* Start Text section *

= Linda Nishio =

Linda Nishio (born 1952) is a Japanese-American artist whose conceptual pieces focus on self-image and issues of representation, using photographs, text, performance, and film. She worked at the Women's Graphic Center of the Women's Building. Among other work, Nishio created the logo for New World Pictures for film director Roger Corman. She taught at the Otis College of Art and Design in Los Angeles and her work was included in the 2011 citywide exhibition, "Pacific Standard Time: Art in L.A., 1945-1980."

== Early life ==

Raised in Los Angeles, Nishio is a third-generation Japanese-American (sansei) whose parents were two of the 120,000 forcibly relocated Japanese Americans during World War II. She studied art at the University of Kansas and received her Master's of Fine Arts from Rutgers University, where she studied with Geoffrey Hendricks. While still a graduate student, she started making visits to the Woman's Building in Los Angeles, and in 1979 or 1980 moved back to that city. Nishio was hired by the Women's Graphic Center of the Women's Building. Among other work, she created logo for New World Pictures for film director Roger Corman. Her first studio was also at the Women's Building.

== Career==
Nishio's first public performance, Cheap Talk (Great Wall Series), took place at the Franklin Furnace in New York in 1979. The work combined written and spoken text, slides and film images. She performed Ghost in the Machine two years later at the same space, which was reviewed by Lucy Lippard for the Village Voice, and included in her 1984 book, Get the Message: A Decade of Art for Social Change. Another nonprofit space that showed Nishio's work early in her career (Cheap Talk, in 1980) was LACE in Los Angeles. Her work is in the Artwords and Bookworks collections at the University of Iowa.

* End Text section *
* Start Provided material *

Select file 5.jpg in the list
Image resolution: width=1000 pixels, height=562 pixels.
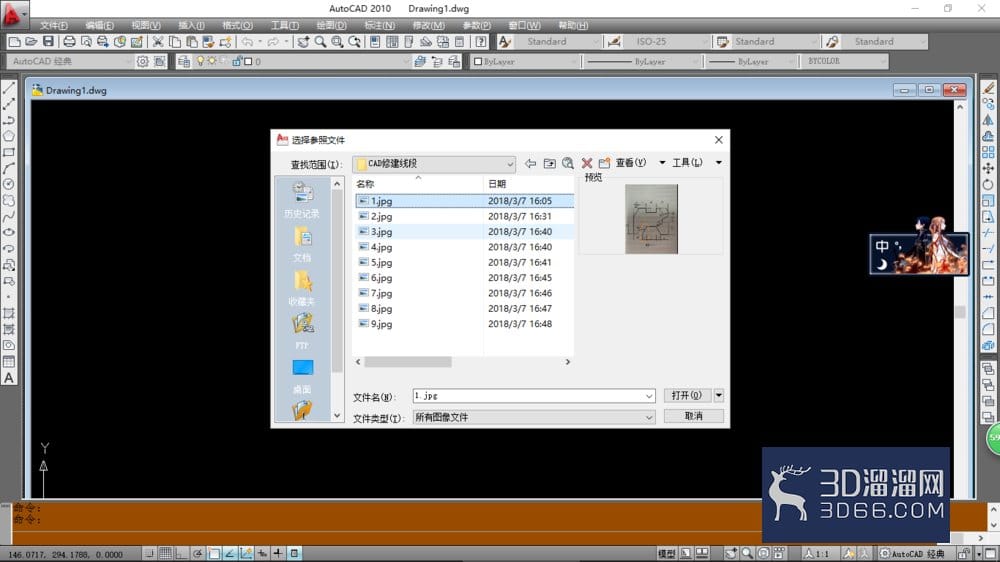click(464, 262)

* End Provided material *

• **Required task**:
Rewrite the Linda Nishio text starting at "Raised in Los" and ending at "at the Women's Building.", replacing "studio" with "workspace". The material above is not needed for what is asked here.

• **Result**:
Raised in Los Angeles, Nishio is a third-generation Japanese-American (sansei) whose parents were two of the 120,000 forcibly relocated Japanese Americans during World War II. She studied art at the University of Kansas and received her Master's of Fine Arts from Rutgers University, where she studied with Geoffrey Hendricks. While still a graduate student, she started making visits to the Woman's Building in Los Angeles, and in 1979 or 1980 moved back to that city. Nishio was hired by the Women's Graphic Center of the Women's Building. Among other work, she created logo for New World Pictures for film director Roger Corman. Her first workspace was also at the Women's Building.